Scientific method goes something like this:
Someone observes something in nature, mulls it over and hypothesizes. They think, “I bet if we do this, that will happen,” and set off to test their hypothesis —they try to determine if what they’ve seen and been mulling over will happen again under very particular conditions —they experiment. Then, if their experiments produce the same results over and over, they put forth a theory of that phenomena. They say, “This thing is caused by that thing.” The theory is then tested further by others and, if all results concur it’s accepted as fact which we (hopefully) utilize to advance civilization.
The anti-evolution hang-up for creationists is often capsulized in that word: theory —a term infused with the fundamental humility of good science which knows that with new knowledge, theories change, new facts arise. At its best science is flexible, adaptable, fluid, humble, open-minded and open-ended.

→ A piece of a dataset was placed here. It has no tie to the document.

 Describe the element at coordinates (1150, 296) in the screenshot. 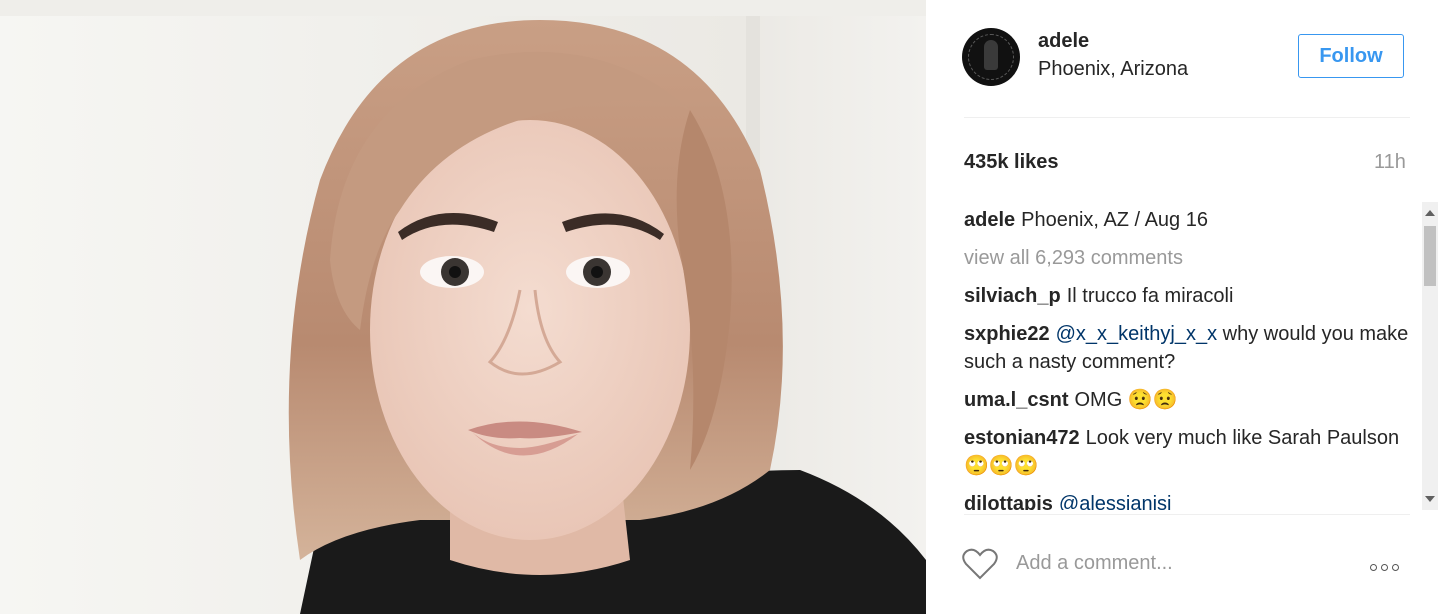

I see `comment-text: Il trucco fa miracoli` at that location.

This is not true of religious beliefs which are absolutely bound to sacred literature and closed.
Religion has a different way of understanding phenomena. Religious “method” goes more like this:
Someone noticed something in nature, mulled it over and, without the availability of deeper knowledge, surmised, “This must have happened because the Wind God was perturbed,” and then created a story to explain what they’d experienced and what they’d thought about it. Having been an engaging story it was repeated over and over until it became ingrained in the basic lore of a culture. Finally, many of these stories have been accepted, by men, as divine revelation, written down and included in a literary collections as set down by God and deemed irrefutable.

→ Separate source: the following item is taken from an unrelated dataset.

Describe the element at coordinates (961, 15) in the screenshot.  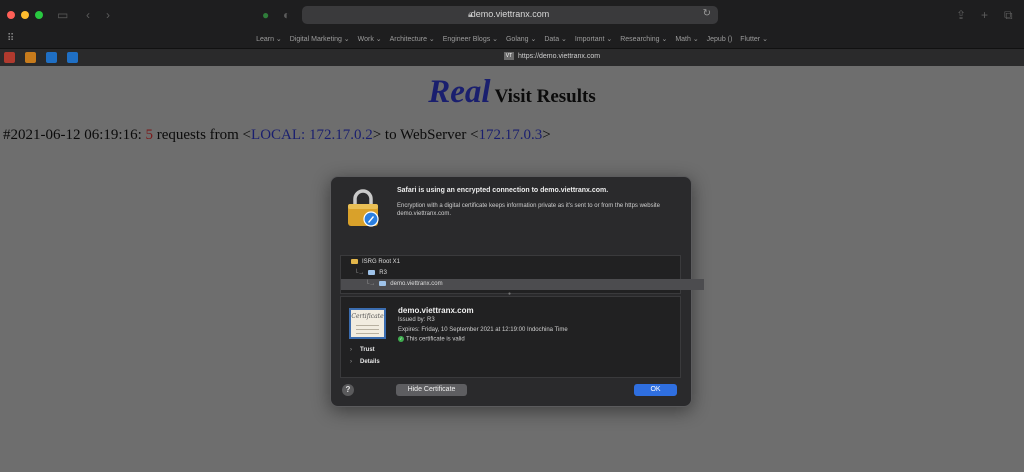
I see `share-icon: ⇪` at that location.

The scientific method has produced advanced medicine, HDTV, bullet trains, pain-free dentistry, air travel, nuclear weapons, IEDs, diabolical instruments of torture, global warming, fracking, and Fukushima.

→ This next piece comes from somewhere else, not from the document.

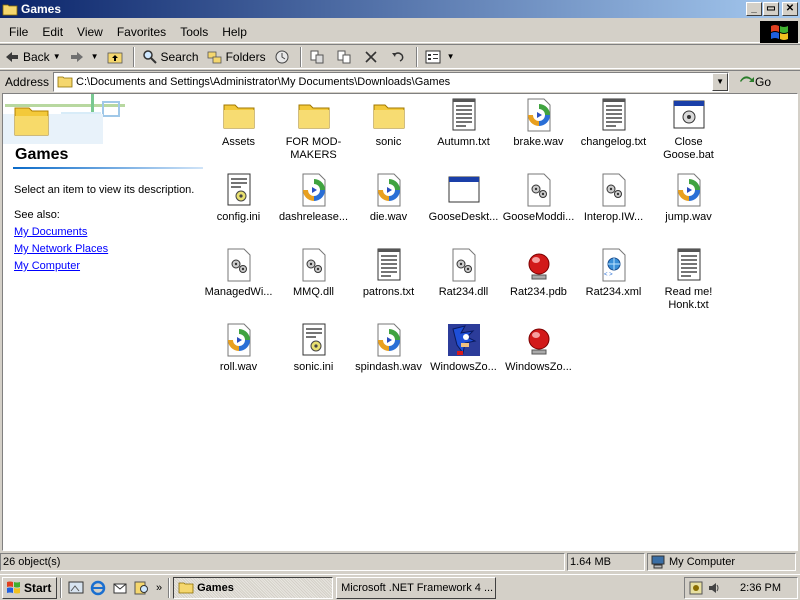 Image resolution: width=800 pixels, height=600 pixels. Describe the element at coordinates (142, 32) in the screenshot. I see `menu-favorites: Favorites` at that location.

From religion has come great inspirational art and literature, principles of love, charity, sacrifice, guidelines to social behavior, shamanic medicine, the subjugation of women, diabolical rationales for torture, merciless exclusivity, inquisitions, jihads and convenient moralities sanctioned by gods.
But the problem with equating scripture with science goes beyond the truth of Evolution or Genesis. The problem is that when non-fact-based reality is not only accepted in one sphere but allowed to infect politics it nudges out fact-based reality. A statement made to journalist Ron Suskind by an aide in the G.W. Bush administration illustrates this.
The aide said, “(the) ‘reality-based community’ consists of people who believe that solutions emerge from your judicious study of discernible reality. We’re an empire now (he might as well have said “church”),” he continued, “and when we act, we create our own reality.” With this kind of non-fact-based invention we wind up with a kind of chaos of magical thinking wherein nothing must be examined and validated. We wind up with sound-bite news and party-sanctioned sets of facts, none of which must be proofed.
The famous pamphleteer of the American revolution, Thomas Paine, said that “To argue with a person who has renounced the use of reason is like administering medicine to the dead.”
If you need confirmation of the truth of Paine’s remark check out the Ham on Nye debate. The debater’s answer to the last question put it all in a nutshell:
“What, if anything, would ever change your mind,” the moderator asked?
Ham, The Non-Science Guy said, “Nothing.”
“Just one piece of evidence,” said Bill Nye, The Science Guy.